The PEPTIDE reconstruction, being non-Cartesian, suffers from increased computational time comparative to EPTI. The undersampling reconstruction was applied as for EPTI but for each blade separately, causing increased overhead time, particularly from the necessity to rotate the calibration data and recalculate the GRAPPA weights for each blade. The motion correction and gridding steps are specific to PEPTIDE and their duration is dependent on the exact implementation. In this work, the non-optimized reconstruction is performed in MATLAB and in the most severe case can be up to an hour in duration per slice at 1.1mm resolution (Linux Server, Intel Xeon E5 @2.20GHz).
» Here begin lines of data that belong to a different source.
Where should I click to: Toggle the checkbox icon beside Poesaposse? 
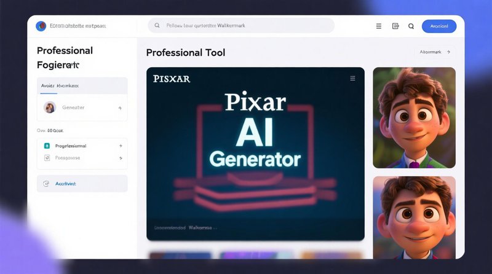tap(47, 158)
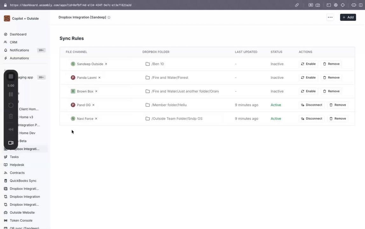Click the recorder camera icon
This screenshot has width=365, height=229.
tap(11, 143)
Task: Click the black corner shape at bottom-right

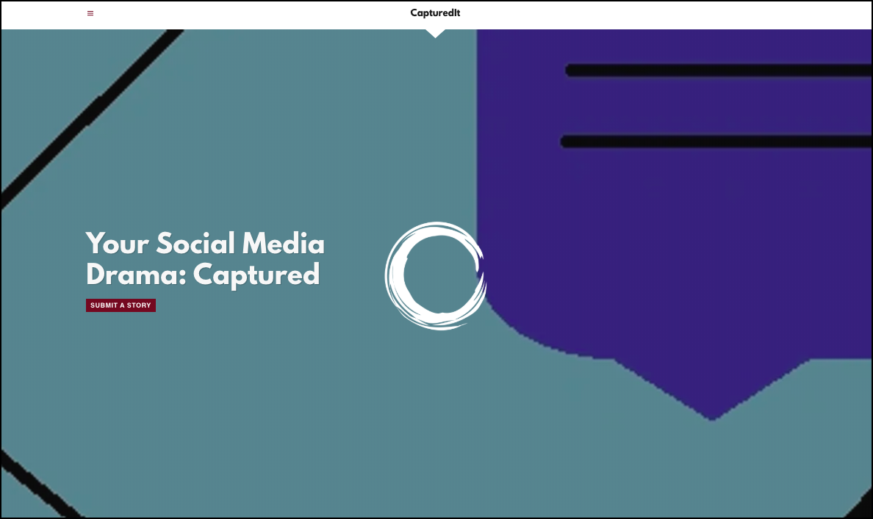Action: pos(866,508)
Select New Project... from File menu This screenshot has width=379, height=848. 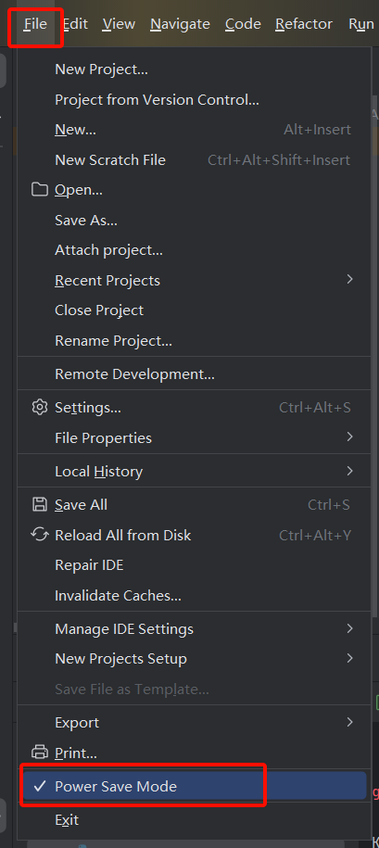[101, 70]
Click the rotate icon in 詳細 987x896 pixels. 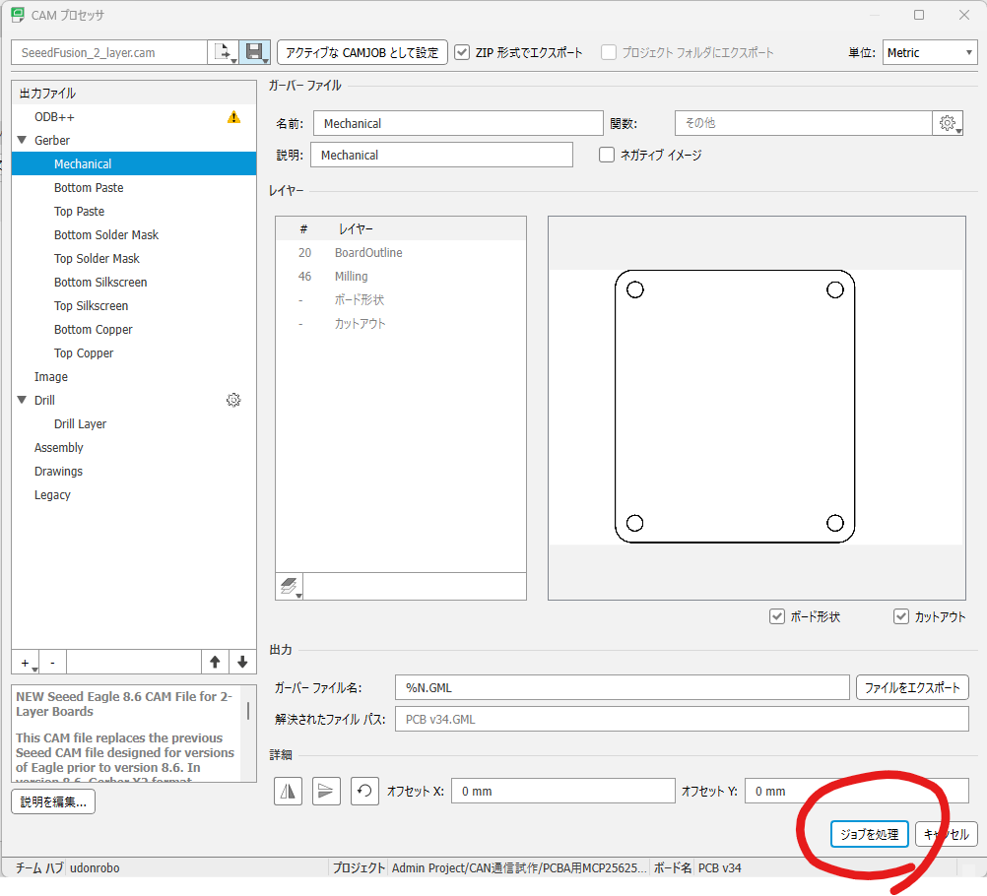point(364,791)
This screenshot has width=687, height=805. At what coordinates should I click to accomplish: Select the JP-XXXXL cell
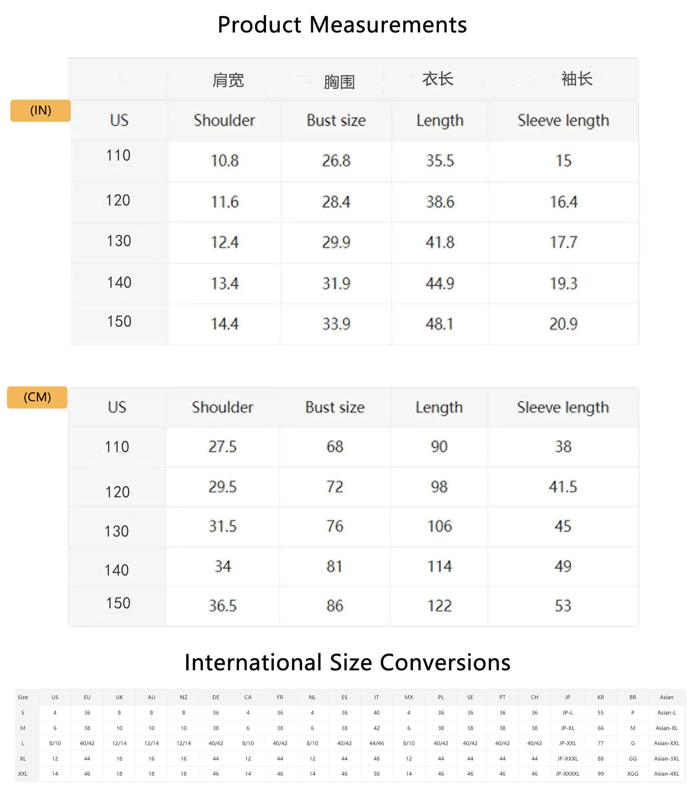pyautogui.click(x=567, y=774)
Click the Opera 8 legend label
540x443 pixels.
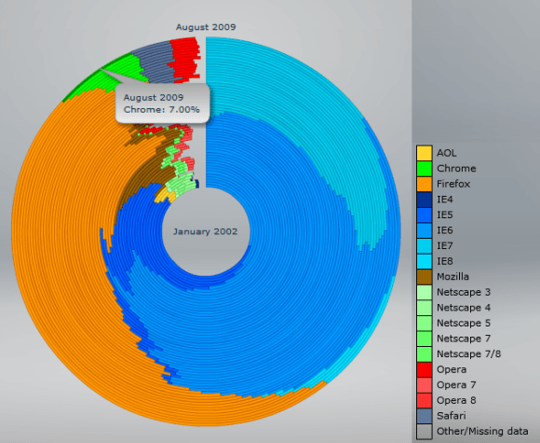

More efficient implementation and use of GPUs are both possible and use of coil compression has shown promising early results for significant speed-up of this technique without noticeable loss in quality.

Other techniques and applications that have already been demonstrated with EPTI should also be applicable with PEPTIDE. Simultaneous multi-slice excitation has been demonstrated successfully with EPTI [11] as well as for PROPELLER [18] and, with appropriate application of the calibration data, could be applied to PEPTIDE. This would reduce the time required for full brain coverage, but there is potential that such a technique would still be sensitive to through-plane motion. Alternatively, extension of the technique to 3D, as has been initially demonstrated in EPTI [12], would lend itself very well to PEPTIDE; the increased dimensionality may allow increased undersampling of the “blades” while simultaneously providing full 3D navigator information for true motion correction in all three directions.

The EPTI and PEPTIDE methods are flexible in their application and could in theory be used in different sequence types. One potential extension is the inclusion of an inversion preparation pulse, with other necessary modifications, to additionally provide the capability of mapping T1. T1 mapping would enable a more complete quantitative description, calculated from a single scan. Another possibility is using the self-navigated nature of PEPTIDE, that makes it robust to strong shot-to-shot phase variations, in diffusion-weighted imaging [30]. The potential application of PEPTIDE in diffusion MRI could provide fast motion-robust multi-contrast diffusion-weighted images, and PEPTIDE has the potential to be combined with advanced diffusion acquisition methods [31,32] to achieve high-resolution high-SNR diffusion-weighted imaging without distortion and blurring.

Conclusion:

In conclusion, the PEPTIDE technique has been introduced as a motion tolerant extension to the EPTI technique, providing rapid acquisition of distortion- and blurring-free multi-contrast data. The technique has been shown to be able to provide significant improvement over EPTI in cases of strongly motion corrupted acquisitions, with quantitative maps from PEPTIDE acquired data that contain rotational head motions of >30° statistically similar to acquisitions without motion. There is potential application of the technique in a wide range of areas and many possible extensions to the technique have been described and will be explored in the near future.

Supplementary Material

Supp figS1-2

Supporting Information Figure S1 – Difference Images for Figure 8. Error maps (3x intensity) are shown for the various retrospective motion cases, matching Figure 8, for EPTI, PEPTIDE without motion correction (moco) and PEPTIDE with moco. These are comparative to their non-motion cases (left).

Supporting Information Figure S2 – PEPTIDE blade undersampling. The PEPTIDE reconstruction is shown for decreasing numbers of blades, both with and without motion. N=10 is approximately equivalent to full sampling post-gridding, N=7 is equivalent to the number of blades required by the equivalent EPTI sequence, while the lower blade numbers correspond to increased acquisition acceleration.